First Motion Picture example essay topic

691 words
Being able to capture motion has occupied the human psyche sine primitive times. This is evident through the Lascaux cave paintings which depict buffalo with multiple legs in a attempt to represent the animal running. Other simple innovations also led to the motion picture, these 'optical toys' demonstrated the eye's persistence of vision. These 'toys' grew more advanced, but lifelike motion could not be achieved until the photographic process was nearly perfected.

In the 1870's Eadweard Muy bridge was successful in capturing the complete motion of a horse galloping. This was the first step in bringing pictures to life. The next invention came from a Rev. Hannibal Goodwin, who devised a thin, flexible, plastic base he called celluloid, on which could be put photosensitive material. George Eastman was the first to market this celluloid film, and in 1890 Thomas Edison and William Dickson successfully tested the Kinescope. The first motion picture captured and copyrighted on this Kinescope was titled "The Sneeze", which is simply a man sneezing. Edison continued to make short films in his studio, nicknamed the Black Maria.

His shorts usually were comprised of people performing vaudeville acts as a form of sideshow attraction. These films would be viewed in Kinescope parlors, from large wooden boxes with a eyepiece on top. On the other side of the Atlantic, in France, the Lumieres brothers improve on Edison Kinescope, and create the Cinematograph, a smaller more portable camera, that can film and view motion pictures. With this new Cinematograph, the Lumieres brothers were able to film and then project the product for an audience.

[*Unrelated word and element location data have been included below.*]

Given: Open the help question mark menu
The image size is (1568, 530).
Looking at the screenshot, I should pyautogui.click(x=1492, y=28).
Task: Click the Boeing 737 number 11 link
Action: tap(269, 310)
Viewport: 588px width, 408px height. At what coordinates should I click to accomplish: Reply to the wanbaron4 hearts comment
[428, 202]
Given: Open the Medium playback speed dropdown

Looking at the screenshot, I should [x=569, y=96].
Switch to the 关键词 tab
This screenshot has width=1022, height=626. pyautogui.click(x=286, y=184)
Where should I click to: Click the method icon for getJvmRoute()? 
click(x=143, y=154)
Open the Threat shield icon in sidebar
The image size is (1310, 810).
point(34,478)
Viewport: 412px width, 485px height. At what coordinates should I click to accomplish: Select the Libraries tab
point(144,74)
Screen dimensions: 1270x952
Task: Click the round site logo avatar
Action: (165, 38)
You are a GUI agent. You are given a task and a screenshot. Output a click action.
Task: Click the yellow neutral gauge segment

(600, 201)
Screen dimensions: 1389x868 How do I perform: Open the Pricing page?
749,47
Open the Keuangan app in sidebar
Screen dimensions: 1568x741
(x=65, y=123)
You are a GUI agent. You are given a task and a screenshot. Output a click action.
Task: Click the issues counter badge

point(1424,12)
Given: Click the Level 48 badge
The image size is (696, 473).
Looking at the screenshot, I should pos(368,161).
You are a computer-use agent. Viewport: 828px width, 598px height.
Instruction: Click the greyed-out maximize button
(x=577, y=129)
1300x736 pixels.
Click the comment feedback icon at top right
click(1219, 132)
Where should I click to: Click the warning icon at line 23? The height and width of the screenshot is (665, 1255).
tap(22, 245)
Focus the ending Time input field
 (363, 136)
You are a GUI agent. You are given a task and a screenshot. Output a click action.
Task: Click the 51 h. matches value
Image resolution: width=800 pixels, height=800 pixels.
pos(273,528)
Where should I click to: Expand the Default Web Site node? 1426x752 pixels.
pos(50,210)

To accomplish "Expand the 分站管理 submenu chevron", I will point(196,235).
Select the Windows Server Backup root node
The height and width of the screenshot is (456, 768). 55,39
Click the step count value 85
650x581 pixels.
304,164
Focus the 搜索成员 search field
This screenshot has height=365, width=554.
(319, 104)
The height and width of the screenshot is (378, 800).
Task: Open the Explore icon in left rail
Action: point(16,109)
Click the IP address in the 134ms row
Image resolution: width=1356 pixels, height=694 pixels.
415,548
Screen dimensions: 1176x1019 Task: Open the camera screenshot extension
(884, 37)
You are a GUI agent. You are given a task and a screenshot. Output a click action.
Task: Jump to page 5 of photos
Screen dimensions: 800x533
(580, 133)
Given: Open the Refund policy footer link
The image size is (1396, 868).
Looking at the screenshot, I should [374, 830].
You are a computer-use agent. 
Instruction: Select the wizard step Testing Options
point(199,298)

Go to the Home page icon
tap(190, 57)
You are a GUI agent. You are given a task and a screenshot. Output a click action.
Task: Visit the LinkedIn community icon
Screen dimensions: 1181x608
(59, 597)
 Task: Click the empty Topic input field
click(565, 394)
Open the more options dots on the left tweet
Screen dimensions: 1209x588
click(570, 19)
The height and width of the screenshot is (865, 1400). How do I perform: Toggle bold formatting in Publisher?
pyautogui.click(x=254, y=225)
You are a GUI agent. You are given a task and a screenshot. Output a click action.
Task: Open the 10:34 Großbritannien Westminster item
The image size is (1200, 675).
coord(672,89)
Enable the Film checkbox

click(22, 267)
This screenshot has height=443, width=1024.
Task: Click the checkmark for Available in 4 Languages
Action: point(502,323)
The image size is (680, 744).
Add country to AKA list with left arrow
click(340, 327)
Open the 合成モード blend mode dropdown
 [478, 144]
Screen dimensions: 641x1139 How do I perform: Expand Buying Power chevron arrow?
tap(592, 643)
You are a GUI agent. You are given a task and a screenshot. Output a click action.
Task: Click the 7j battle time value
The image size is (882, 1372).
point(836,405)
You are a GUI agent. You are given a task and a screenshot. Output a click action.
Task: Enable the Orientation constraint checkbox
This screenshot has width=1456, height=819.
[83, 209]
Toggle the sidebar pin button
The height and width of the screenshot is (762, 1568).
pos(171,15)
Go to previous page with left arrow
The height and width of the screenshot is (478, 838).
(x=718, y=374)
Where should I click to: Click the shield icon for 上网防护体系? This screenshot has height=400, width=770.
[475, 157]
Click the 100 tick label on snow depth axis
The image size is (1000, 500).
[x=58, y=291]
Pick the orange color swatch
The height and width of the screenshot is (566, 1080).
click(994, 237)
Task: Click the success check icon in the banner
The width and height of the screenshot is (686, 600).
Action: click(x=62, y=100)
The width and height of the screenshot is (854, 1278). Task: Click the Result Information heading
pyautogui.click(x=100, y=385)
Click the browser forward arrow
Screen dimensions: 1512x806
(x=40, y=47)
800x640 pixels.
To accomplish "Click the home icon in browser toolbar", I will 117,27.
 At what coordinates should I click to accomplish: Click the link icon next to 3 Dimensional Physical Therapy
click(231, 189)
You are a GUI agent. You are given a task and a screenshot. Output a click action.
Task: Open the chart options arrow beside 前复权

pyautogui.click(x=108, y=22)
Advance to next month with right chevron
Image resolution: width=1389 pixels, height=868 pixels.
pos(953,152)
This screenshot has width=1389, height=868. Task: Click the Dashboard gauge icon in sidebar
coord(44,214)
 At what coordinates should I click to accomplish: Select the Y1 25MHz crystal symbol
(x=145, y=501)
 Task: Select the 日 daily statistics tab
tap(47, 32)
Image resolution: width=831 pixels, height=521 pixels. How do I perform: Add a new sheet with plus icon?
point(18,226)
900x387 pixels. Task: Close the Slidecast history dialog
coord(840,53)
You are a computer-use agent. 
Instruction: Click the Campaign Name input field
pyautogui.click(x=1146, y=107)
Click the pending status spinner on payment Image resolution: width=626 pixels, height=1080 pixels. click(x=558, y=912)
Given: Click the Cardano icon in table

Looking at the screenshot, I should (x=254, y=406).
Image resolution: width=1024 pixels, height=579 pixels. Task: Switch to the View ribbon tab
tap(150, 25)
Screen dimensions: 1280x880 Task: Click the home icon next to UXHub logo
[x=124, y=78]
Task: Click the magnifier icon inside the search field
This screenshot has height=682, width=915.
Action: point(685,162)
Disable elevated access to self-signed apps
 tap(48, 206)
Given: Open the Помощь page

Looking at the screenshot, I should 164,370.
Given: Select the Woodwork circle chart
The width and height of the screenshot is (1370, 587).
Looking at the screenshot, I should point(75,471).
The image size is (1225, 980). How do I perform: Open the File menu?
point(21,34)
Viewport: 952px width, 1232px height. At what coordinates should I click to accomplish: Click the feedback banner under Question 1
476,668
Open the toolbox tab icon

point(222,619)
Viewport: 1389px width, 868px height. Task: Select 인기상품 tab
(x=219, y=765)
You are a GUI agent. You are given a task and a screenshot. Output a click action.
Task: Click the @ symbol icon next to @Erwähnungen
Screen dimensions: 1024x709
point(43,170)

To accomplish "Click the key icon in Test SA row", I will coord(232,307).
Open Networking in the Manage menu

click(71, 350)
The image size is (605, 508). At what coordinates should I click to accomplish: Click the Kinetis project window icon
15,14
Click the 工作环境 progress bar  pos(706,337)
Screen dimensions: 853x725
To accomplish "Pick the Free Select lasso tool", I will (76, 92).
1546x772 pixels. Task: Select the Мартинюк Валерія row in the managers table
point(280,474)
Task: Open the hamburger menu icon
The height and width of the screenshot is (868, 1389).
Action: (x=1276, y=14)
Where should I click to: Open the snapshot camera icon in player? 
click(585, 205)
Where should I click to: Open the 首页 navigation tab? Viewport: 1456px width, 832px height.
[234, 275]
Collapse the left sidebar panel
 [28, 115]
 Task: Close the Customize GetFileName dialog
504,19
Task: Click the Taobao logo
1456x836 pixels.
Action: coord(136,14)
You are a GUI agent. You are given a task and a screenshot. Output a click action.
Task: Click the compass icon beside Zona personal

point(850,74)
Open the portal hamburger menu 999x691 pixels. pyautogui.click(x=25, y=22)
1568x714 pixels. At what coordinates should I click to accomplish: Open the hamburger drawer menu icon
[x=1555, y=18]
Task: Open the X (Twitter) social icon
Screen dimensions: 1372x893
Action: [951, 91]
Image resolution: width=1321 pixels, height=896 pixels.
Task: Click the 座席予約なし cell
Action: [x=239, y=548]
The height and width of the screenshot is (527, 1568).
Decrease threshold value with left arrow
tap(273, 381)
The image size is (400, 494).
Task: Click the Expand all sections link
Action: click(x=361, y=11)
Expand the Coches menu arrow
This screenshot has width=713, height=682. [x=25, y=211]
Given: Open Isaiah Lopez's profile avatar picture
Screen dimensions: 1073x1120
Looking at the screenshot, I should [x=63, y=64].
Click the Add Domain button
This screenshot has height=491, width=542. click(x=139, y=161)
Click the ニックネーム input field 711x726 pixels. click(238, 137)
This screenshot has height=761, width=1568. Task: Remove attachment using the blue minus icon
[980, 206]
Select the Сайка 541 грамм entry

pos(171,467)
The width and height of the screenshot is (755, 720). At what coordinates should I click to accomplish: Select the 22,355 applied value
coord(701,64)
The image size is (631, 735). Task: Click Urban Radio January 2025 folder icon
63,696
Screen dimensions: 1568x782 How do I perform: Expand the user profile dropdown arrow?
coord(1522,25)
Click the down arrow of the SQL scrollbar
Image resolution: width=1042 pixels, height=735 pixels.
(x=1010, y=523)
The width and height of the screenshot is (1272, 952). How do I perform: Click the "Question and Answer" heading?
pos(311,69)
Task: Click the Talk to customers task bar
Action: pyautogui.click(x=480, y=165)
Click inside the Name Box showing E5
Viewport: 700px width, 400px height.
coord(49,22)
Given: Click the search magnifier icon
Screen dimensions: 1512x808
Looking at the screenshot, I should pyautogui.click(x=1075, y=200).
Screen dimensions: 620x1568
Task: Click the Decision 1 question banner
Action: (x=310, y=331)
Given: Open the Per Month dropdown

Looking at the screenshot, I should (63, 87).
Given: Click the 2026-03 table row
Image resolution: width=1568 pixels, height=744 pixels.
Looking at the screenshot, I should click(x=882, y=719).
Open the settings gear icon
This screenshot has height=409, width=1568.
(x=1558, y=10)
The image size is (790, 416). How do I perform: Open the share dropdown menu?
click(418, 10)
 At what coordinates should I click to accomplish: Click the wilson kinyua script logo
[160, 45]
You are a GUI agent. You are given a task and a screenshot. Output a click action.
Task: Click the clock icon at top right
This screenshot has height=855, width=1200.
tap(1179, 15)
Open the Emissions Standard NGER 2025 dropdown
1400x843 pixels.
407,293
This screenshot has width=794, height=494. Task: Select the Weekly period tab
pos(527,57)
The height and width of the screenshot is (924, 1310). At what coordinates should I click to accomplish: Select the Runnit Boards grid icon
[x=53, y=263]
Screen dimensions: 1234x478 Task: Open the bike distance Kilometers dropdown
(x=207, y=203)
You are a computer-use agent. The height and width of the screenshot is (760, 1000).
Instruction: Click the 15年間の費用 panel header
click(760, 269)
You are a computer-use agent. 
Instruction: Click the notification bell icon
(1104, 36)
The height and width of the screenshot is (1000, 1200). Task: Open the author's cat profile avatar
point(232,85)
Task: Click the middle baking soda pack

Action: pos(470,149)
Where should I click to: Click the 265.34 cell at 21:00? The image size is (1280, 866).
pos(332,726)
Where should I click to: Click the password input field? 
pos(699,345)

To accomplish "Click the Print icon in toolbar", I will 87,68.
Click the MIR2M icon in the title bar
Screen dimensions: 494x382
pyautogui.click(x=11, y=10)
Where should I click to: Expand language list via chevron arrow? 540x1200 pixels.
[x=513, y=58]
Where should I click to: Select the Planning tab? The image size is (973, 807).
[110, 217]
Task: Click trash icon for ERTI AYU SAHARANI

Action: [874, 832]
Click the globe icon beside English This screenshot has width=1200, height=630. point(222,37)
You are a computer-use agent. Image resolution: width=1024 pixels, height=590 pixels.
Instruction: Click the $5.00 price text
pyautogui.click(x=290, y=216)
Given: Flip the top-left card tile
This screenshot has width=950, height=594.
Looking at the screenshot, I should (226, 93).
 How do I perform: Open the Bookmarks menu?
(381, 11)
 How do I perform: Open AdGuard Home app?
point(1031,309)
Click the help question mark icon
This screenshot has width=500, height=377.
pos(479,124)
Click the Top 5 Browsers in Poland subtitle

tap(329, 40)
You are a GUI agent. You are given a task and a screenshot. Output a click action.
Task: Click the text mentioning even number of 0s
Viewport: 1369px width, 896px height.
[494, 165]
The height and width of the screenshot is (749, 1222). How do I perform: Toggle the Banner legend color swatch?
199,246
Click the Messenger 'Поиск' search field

They filmed what was around them, daily life for upper-middle clas Europeans, their first was a whole group of people leaving a factory at the end of a work day. Simple, but for its time it was amazing, seeing live people walking around and moving just as they normally would, but on a big screen!

These types of films became the Lumieres trademark, slice of life documentary work that would be shown in front of audiences. One of the Lumieres films: Arrival of a Train in the Cio at Station, was a train coming straight for the camera on an angle, that terrified the viewers. Edison continued to make films, under his own, controlled conditions. Although both Edison and the Lumieres, saw the motion picture as nothing more than a sideshow act and both filmed very documentary-esque work, each had their own criteria for filming. Edison preferred a indoor studio, where he could bring in vaudeville acts to perform in front of the camera. The Lumieres brought the camera out into the world and filmed from many different locations.

At this point in motion pictures, the future for the medium looked very dull, soon people would get bored with the vaudeville acts and the world of reality and return to literature for stimulation again. However, a magician named George Me lies, discovered the concept of trick photography (quite by accident), and brought narrative to motion pictures. At first he would put together large, Broadway musical numbers, and combine that vibrancy with what seemed like magic powers. In 1902 he created what was to be called his masterpiece, A Trip to the Moon, it was ten scenes played out on about 30 sets. With the innovation of the narrative brought into motion pictures, the doors were opened for men like W.S. Porter to make films like The Great Train Robbery, which utilized one of the first camera movements. A simple pan to follow the action but it allowed for artists to experiment further and create more complex story lines.

Another example of a innovation that is still being used today is the cross-cutting editing between the bandits and the posse. As these films got more and more advanced, it began to kindle the flame for the massive motion picture industry we have today. Without these innovations and simple concepts we might still be drawing buffalo with eight legs.